**Document extract:**
The U.S. itself is no stranger to using nontariff barriers to protect its agricultural commodities, said Colin Carter, an agricultural economist at the University of California, Davis.

“One of the most egregious examples, if we look in the mirror, is U.S. sugar policy,” he said, referencing the virtual ban on sugar imports, a policy that has led to much higher domestic sugar prices.

But Trump’s latest offensive brings a sense of déjà vu to the U.S. natural gas industry, which was also caught in the trade war crossfire during Trump’s first term. China, then as now, stopped imports of natural gas as “a calculated strategic move,” said Leslie Palti-Guzman, energy security and climate change analyst at the Center for Strategic and International Studies.

“Since the last U.S.-China trade war, China has deliberately positioned its LNG market as a geopolitical lever, preparing to weaponize it if relations with Washington soured again. That moment has arrived,” said Palti-Guzman, noting that Beijing is targeting an industry that is especially cozy with Trump.

This also isn’t the first time China has targeted the U.S. beef industry, a key political constituency that doesn’t rely on the Chinese market as heavily as, say, the soybean sector. While the U.S. is a net importer of beef, China is a key buyer of American beef and related commodities. China’s reticence to renew export licenses has stopped more than 90 percent of U.S. beef exports.

National Chicken Council spokesperson Tom Super said China has relied on nontariff barriers “for years,” calling the Chinese sanitary and phytosanitary concerns about U.S. chicken imports “bologna.”

“The antibiotic cited by Beijing has been banned in U.S. chicken production for decades,” Super added, referencing the drug furacilin, which is banned in the U.S. but China says it found repeatedly in shipments from Mountaire Farms.

China also quietly stopped importing U.S. natural gas, according to data from commodity analyst firm Kpler. The country so far this year has imported just one cargo of gas, compared to 14 cargoes during the same period of 2024, according to Kpler data.

Beijing put a 10 percent tariff on imports of U.S. gas in February. It has also made it clear that bringing U.S. gas into ports was politically frowned upon given the growing trade war with the Trump White House, according to a U.S. industry official granted anonymity because they weren’t authorized to speak publicly about trade flows. However, compared with agricultural goods, the hit may be more modest to LNG exporters because the industry expects to find other buyers as global gas demand remains strong.

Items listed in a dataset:
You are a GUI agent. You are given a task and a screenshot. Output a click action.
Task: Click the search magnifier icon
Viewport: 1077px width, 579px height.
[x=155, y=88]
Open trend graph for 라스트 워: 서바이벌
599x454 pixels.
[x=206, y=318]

**Directions:**
1: Answer these questions from the trade article:
(a) Which U.S. policy does Colin Carter call one of the most egregious examples of nontariff barriers?
(b) What share of U.S. beef exports has stopped because of China's reticence to renew export licenses?
(c) According to Kpler data, how many cargoes of U.S. gas has China imported so far this year, and how many did it import in the same period of 2024?
2: Output, word for word, the part of the trade article that opens with the words "China also quietly" and closes with "demand remains strong.".
The records are separate material and have no connection to the trade article.

**Replies:**
1:
(a) U.S. sugar policy
(b) More than 90 percent
(c) One cargo this year, compared to 14 in the same period of 2024

2:
China also quietly stopped importing U.S. natural gas, according to data from commodity analyst firm Kpler. The country so far this year has imported just one cargo of gas, compared to 14 cargoes during the same period of 2024, according to Kpler data.

Beijing put a 10 percent tariff on imports of U.S. gas in February. It has also made it clear that bringing U.S. gas into ports was politically frowned upon given the growing trade war with the Trump White House, according to a U.S. industry official granted anonymity because they weren’t authorized to speak publicly about trade flows. However, compared with agricultural goods, the hit may be more modest to LNG exporters because the industry expects to find other buyers as global gas demand remains strong.